I stand with Mike Brown.

I stand with Mike Brown. August 12, 2014

 

On Saturday afternoon, an unarmed African-American man, Mike Brown, was shot and killed by police officers in Ferguson, Missouri.

I have written here before about lament being our first response to shooting tragedies, and I grieve for the family and friends of Mike Brown.

Given the facts as we currently know them:

1) Mike Brown was unarmed

2) Mike Brown was the sole target of the police action

there was no reason for him to be shoot multiple times, or to be killed.  This is police brutality, plain and simple. Many of us here at Englewood have seen police brutality here in our urban neighborhood, as well as the sorts of dehumanizing language directed at racial or criminal groups that fosters brutality.

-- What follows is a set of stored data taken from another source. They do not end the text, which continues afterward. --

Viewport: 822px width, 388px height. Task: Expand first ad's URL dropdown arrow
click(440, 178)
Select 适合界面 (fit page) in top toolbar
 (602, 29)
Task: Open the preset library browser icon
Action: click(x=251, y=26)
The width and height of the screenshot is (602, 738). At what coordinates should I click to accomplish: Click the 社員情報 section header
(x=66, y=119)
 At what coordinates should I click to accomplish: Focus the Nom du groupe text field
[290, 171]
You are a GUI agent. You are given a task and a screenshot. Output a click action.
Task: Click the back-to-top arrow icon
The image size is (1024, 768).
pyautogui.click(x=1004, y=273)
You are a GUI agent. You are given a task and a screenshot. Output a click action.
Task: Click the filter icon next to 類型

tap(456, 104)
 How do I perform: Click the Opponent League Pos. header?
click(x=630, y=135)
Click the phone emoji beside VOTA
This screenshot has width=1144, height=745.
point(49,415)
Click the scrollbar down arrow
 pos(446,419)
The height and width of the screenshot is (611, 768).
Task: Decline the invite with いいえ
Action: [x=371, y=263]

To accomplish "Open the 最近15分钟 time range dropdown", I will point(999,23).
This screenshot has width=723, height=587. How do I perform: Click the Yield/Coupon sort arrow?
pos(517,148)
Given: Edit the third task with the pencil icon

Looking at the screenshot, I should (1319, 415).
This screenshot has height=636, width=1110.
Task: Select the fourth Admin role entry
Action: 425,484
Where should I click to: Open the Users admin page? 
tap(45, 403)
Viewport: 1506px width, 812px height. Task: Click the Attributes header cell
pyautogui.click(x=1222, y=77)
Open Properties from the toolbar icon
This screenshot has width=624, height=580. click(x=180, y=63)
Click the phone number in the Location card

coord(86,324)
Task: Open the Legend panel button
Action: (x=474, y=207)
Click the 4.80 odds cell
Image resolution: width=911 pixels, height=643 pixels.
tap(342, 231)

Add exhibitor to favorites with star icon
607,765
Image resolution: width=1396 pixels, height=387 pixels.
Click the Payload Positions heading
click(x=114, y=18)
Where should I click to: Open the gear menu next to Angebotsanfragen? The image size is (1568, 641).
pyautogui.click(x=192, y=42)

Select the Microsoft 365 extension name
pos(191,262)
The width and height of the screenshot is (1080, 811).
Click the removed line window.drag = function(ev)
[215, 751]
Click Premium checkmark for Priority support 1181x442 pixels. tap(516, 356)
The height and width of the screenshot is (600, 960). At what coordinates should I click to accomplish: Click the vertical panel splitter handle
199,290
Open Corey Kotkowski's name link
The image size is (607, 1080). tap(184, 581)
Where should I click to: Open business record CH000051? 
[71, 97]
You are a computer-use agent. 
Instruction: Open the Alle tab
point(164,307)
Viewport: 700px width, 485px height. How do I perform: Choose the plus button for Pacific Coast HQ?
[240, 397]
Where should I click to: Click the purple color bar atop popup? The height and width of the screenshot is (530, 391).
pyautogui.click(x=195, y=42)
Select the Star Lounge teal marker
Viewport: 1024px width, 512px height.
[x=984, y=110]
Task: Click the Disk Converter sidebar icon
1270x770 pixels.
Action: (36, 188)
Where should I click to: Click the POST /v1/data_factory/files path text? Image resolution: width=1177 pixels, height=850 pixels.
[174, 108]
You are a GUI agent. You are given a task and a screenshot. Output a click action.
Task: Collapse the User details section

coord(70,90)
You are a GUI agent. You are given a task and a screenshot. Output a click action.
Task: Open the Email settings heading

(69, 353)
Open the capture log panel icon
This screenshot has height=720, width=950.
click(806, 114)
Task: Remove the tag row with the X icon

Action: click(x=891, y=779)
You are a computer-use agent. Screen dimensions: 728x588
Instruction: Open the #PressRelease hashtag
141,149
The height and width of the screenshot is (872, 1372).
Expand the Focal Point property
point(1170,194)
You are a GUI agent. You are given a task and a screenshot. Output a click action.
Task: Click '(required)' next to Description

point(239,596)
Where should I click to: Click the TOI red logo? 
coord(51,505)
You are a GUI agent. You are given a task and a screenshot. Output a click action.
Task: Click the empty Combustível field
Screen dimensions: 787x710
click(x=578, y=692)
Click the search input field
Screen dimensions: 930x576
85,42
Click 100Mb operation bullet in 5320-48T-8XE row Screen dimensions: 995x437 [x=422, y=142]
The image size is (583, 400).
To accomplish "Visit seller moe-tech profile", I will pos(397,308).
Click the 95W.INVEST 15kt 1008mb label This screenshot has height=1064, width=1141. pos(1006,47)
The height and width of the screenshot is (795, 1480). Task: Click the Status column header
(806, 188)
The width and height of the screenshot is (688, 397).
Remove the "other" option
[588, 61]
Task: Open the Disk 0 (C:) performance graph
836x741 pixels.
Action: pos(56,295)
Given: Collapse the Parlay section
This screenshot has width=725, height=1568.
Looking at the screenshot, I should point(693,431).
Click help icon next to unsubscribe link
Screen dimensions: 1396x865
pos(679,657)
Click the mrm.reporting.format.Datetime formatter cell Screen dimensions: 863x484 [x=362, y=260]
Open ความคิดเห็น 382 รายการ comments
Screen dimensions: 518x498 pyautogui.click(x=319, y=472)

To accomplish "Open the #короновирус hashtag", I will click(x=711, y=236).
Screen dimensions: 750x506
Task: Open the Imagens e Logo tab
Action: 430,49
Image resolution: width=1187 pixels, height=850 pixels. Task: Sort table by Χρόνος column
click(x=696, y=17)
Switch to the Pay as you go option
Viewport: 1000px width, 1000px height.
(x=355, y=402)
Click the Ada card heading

I feel the rage of the protestors who have taken to the streets in Ferguson. Looting and destruction of property is not justified, of course, but the crowds in the street are a pointed reminder that police brutality has gone way too far.  Wikipedia documents seventeen victims killed by police in the US in August 2014 alone! (According to their count, there have been over 130 police killings here in 2014, and from a survey of their sources, most of them apparently seem to be men of racial or ethnic minorities).  Can we please say that police violence has reached an epidemic state?

Enough. Is. Enough.

Where are our police learning this brutality? 

Why are so many lives being taken?

Are officers being trained to shoot to kill when threatened, instead of to impede?

It’s bad enough that we imprison approximately 1 in 3 African-American men, but police killings with no trial or margin for error, are out of control and must be stopped!

Mike Brown’s story stands as a powerful witness that police violence is out of control.  I grieve that his life was lost; it should not have been, but let us make sure that his life was not lost in vain.  Churches — and not just Black churches, but ALL churches — need to stand up with Mike Brown, with his family and nonviolently protest the madness of police violence. It was Ferguson, Missouri this time, but it could be your neighborhood or mine tomorrow, and unless something changes, it will be our neighborhoods eventually. This is a justice issue.

As Willie Jennings has argued, the Church has been complicit in cultivating the racialized experience as we know it in Western Culture today. We also have been complicit in a culture that revels in violence.  These two realities of race and violence are embodied in the shooting of Mike Brown, and we, as Christians, are not innocent.

Police brutality must stop.

I stand with Mike Brown.

Do you?

There are short term things that must be done — legally, politically — to quell police brutality, but for lasting healing, churches must deal with our messy sins of injustice related to race and violence.  Churches have made this mess, and now it’s time for us to repent, to turn in the opposite direction and to seek healing and peace, instead of fragmentation and violence.